And then he wanted to know what I thought about “Thought for the Day”. Isn’t it a bit odd, he said, to have a kind of mini-sermon in the middle of a news programme? Totally, I said, it’s wacky, eccentric and wholly benign exactly like everything else that’s great in British culture. There’s nothing odder than the British constitution, and yet for centuries, it’s been the world’s living tutorial in how to create a free society. There’s nothing odder than the shape of a London taxi, or the giant ferris wheel called the London Eye, but we love them both and wouldn’t have them any other way. Odd is what gives character to a country.

And then I got serious, because Thought for the Day does do two things that are very serious indeed. Firstly, it’s made an enormous contribution to our multi-faith society. When I speak in a synagogue, I’m talking to people like me. But right now I’m talking to an audience, most of whom aren’t Jewish; and that means I have to speak in a way that spans differences and communicates across boundaries. That’s a habit we all have to learn if we’re going to be true to ourselves and yet make space for the people who aren’t like us. That’s what Thought for the Day forces people like me to do, and Britain is better because of it.
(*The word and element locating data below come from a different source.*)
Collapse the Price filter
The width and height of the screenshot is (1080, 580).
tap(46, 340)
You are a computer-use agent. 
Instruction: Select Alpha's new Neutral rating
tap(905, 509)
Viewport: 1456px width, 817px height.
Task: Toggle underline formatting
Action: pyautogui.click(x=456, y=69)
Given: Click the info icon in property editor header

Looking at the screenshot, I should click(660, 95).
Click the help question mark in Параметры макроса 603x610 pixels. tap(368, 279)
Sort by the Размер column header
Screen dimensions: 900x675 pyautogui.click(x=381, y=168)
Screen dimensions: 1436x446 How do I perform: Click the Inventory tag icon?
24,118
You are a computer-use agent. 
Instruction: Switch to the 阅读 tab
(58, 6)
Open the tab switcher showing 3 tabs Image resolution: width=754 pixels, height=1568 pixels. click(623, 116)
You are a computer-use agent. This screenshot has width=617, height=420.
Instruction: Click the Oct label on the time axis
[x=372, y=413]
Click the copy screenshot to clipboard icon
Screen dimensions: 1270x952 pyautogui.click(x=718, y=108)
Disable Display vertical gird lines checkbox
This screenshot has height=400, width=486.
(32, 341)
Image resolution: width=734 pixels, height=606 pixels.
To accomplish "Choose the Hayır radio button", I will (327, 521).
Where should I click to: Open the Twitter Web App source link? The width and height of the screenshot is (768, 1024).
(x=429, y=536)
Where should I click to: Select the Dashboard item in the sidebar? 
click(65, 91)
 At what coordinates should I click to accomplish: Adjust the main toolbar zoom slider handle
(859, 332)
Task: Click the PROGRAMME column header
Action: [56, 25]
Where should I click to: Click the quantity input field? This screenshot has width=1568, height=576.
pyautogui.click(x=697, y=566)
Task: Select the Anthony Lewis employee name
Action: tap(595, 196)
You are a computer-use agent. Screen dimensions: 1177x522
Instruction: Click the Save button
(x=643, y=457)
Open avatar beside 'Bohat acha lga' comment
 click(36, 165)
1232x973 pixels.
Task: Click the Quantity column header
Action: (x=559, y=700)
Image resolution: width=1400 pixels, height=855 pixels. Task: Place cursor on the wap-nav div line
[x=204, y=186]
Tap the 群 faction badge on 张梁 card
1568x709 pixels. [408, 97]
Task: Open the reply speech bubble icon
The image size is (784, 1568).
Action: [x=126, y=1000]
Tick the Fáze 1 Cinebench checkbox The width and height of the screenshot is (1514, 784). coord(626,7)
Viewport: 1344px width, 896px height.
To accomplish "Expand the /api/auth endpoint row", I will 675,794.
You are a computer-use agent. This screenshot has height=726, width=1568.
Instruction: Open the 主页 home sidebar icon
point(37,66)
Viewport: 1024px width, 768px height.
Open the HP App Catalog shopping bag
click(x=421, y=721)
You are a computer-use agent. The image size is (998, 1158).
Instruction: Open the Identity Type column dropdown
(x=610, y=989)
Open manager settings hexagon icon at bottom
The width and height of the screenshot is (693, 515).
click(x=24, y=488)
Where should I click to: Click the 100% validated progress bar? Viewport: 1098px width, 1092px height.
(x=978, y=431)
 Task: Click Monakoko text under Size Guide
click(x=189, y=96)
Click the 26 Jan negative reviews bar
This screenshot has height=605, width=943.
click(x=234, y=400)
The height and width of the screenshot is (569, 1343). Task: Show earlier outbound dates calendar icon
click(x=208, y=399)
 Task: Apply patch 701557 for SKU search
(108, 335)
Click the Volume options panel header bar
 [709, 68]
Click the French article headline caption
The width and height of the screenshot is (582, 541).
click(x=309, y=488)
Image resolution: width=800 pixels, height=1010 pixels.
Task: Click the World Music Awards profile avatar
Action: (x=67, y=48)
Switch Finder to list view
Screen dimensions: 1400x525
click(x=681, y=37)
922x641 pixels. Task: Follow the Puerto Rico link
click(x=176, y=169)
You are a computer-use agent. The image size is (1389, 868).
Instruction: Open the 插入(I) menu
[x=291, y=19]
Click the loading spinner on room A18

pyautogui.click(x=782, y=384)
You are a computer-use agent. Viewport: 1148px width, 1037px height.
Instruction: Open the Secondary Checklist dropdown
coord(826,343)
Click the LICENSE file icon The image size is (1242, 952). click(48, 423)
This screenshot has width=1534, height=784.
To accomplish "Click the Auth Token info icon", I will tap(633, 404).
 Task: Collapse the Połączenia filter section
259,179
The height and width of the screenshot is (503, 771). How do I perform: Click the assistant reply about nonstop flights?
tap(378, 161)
Secondly, it reminds us that there is something beyond the news. It’s called perspective. The news is about today. But the great faiths remind us of yesterday and tomorrow. They’re our living dialogue with the past and the future; those two essential things called memory and hope. There’s nothing more guaranteed to make us make the wrong decisions than to live solely in the present, forgetting the lessons of the past and our duty to generations not yet born. So, in a world of sound-bites and ever-decreasing attention spans, it doesn’t hurt to have a daily reminder of eternity. That, at any rate, is my thought for the day.